Something many people don’t pay attention to is updating their cameras software. Cameras have software known as FIRMWARE that needs to be updated as soon as you buy the camera. Doing this fixes many of the bugs and problems and it’s super easy to do. Just go to the website for the manufacturer of your camera and check for any updates. If there is then just follow the instructions.
Number the Cameras and Chips and GPS Their Location
If you use a lot of cameras you need to number them several times. You should also number the chips for each camera and avoid swapping chips unless you know for sure which chip you’re using. More modern trail cameras also allow you to attach a name or number to the photo. Everything should be named in a consistent manner so it’s easy to keep everything organised. You should also GPS where you put each camera. Do it now before you lose your cameras! Putting a GPS on the camera allows you to keep track of them no matter where they are so you can never forget where you left it.

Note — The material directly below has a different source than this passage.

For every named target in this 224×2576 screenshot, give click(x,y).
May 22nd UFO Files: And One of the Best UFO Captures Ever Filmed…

Place The Camera to the South
Placing the camera to the south means also pointing it north. Doing this allows you to avoid the glare that can trick your camera into taking photos of nothing. It also prevents blow-out caused by a big backlight. Take a compass with you the next time you hang your cameras to ensure you take only high quality images of the game you’re tracking.

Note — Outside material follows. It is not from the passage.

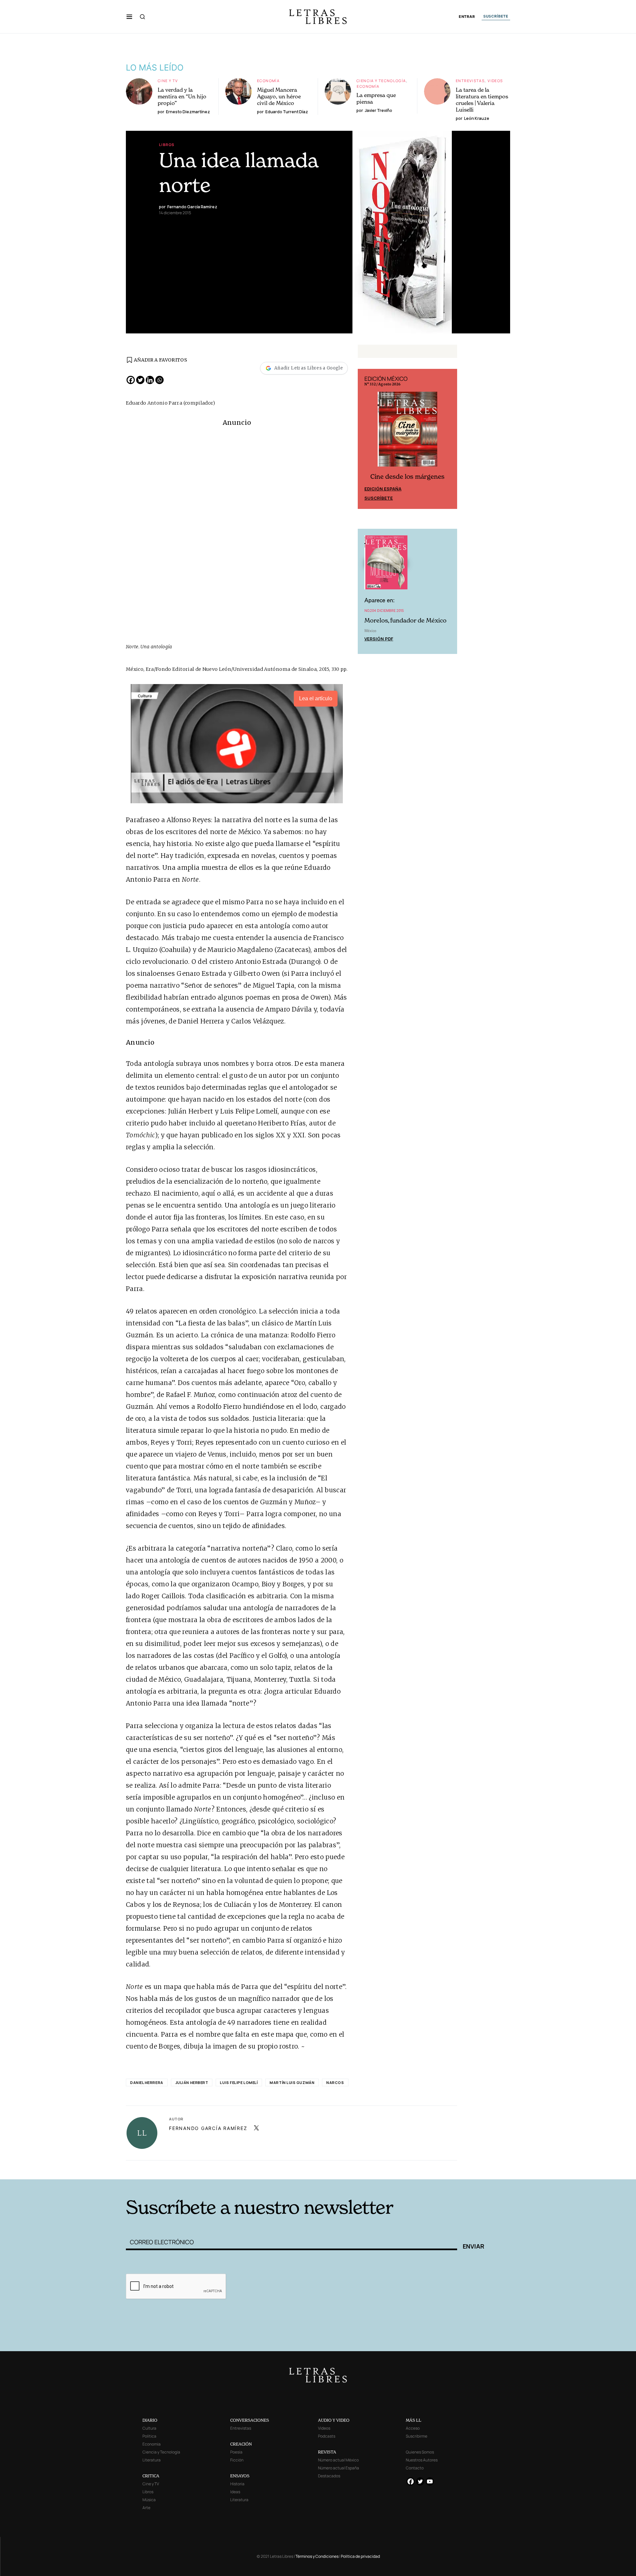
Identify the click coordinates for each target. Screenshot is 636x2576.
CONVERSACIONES (249, 2420)
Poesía (236, 2452)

Angle the Camera to the Trail
This is another simple thing you should do but many hunters still don’t. If you’re not after bait, a lick, or a scrape then the camera needs to be pointed at a 45 degree angle to the trail. Doing this gives you a bigger trigger time to get a better quality photo of the entire animal. Hanging the camera perpendicular to the trail means that it takes a little time for the camera to wake up and snap the photo, which can leave you looking at nothing because a few seconds is all a deer needs to pass by the camera. Placing the camera at this angle gives you a better chance of getting the picture you need.
You know what sucks? Spending a few hundred dollars on a brand new trail camera only for it to be stolen by some jackass in the woods. Having said that you need to accept there is a risk any camera you leave in the woods will be stolen. If you don’t want to take the risk then don’t buy a trail camera. If you do buy a camera anyway then you need to do what you can to deter thievery. Here are some of the best thief deterring methods you can use:
- Don’t leave the camera somewhere obvious. Trail cameras that are out in the open are just asking to be stolen or damaged. Hang the camera up a little higher in the tree, even if you need to take a stool or ladder with you to get it up there. Even if a thief spots your camera in a tree they won’t have a way to reach it themselves.
- You can buy security cables but just be careful because a thief may choose to just destroy your camera if they can’t steal it. It also adds another cost to your trail cam so you might be deterred from this deterrent.
- Modern cameras, much like phones, allow you to place a security code that is able to render the camera useless. While it won’t stop someone from stealing your camera in the first place you will at least have the satisfaction of knowing that they won’t get to use your camera themselves.